Senate bill 24, which was approved during the last regular session, states the UT System Board of Regents shall employ faculty and staff of the “abolished universities as is prudent and practical,” at the University of Texas Rio Grande Valley.
During a meeting in February, UT Chancellor Francisco G. Cigarroa confirmed that a tenured professorship at UTPA and UTB does not equal tenure at UTRGV.
“Legally, that is a true statement, but the intention here is to grow the University of Texas Rio Grande Valley,” Cigarroa said then.
Faculty on campus are concerned and apprehensive, said Garrett, a professor in the government department.
The issue isn’t taken lightly at UTB because of the separation from TSC that ended in mass layoffs at every level, Garrett said.
“They’re concerned about what happened with the TSC split and that the same thing will happen again,” he said.
About 40 professors are part of the TFA affiliate in Brownsville, Garrett said. That includes professors from both UTB and TSC. Currently, a group of TSC professors who refer to themselves as the “framers” are beginning to put together their own Constitution to separate from the UTB organization.
Karen Fuss-Sommer, who was laid off by UTB and later hired by TSC, said it’s important for faculty members to protect their rights as professors.
Fuss-Sommer held administrative and faculty positions with UTB and said she had to return to the basics and start teaching again in order to remind herself that she enjoyed her job after two years of turmoil.
Fuss-Sommer, who was present at the meeting with UTB professors and TFA, advised UTB professors to protect themselves from what could happen in the future.
TFA has filed a lawsuit on behalf of Fuss-Sommer for alleging age discrimination in her termination from the institutional partnership.
Because of the way the reduction-in-force process was set up at then UTB-TSC, Fuss-Sommer, who is a nursing professor, said it was inevitable for cracks to form between long-time friends who have worked side by side.
Those who lost jobs were chosen by a committee of fellow faculty members within their departments, she said.
“They did it because they had to,” Fuss-Sommer said.
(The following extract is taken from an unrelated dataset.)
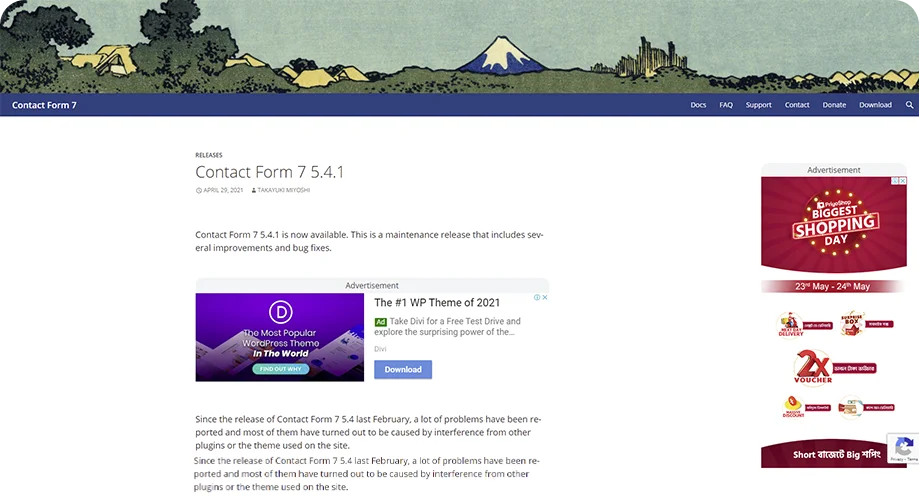Click the Contact Form 7 site title
This screenshot has width=919, height=500.
45,105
It may prove even more difficult for professors from UTB and UTPA to work together because the two campuses are spread so far apart, she said.
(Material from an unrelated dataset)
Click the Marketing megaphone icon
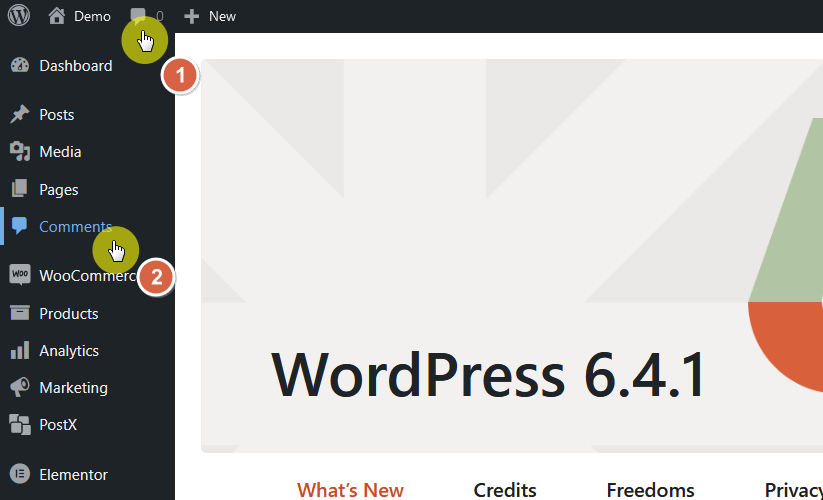823x500 pixels. point(20,387)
TFA Executive Director Mary Aldridge Dean told professors that — when the system announces the new president of UTRGV — faculty members need to organize and push back. The presidential candidates are down to four after Georgia Regents University President Dr. Ricardo Azziz dropped out of the running, the Monitor reported Friday. The UT System has said they will make an announcement before April 24 when there will be a symposium to discuss the future of UTRGV.
“The key for folks at UTB is that they can’t have an us-versus-them mentality,” Fuss-Sommer said.
The local TFA chapter will hold a meeting for faculty interested in joining on at 1 p.m. April 25 at Kaeros Restaurant in Brownsville.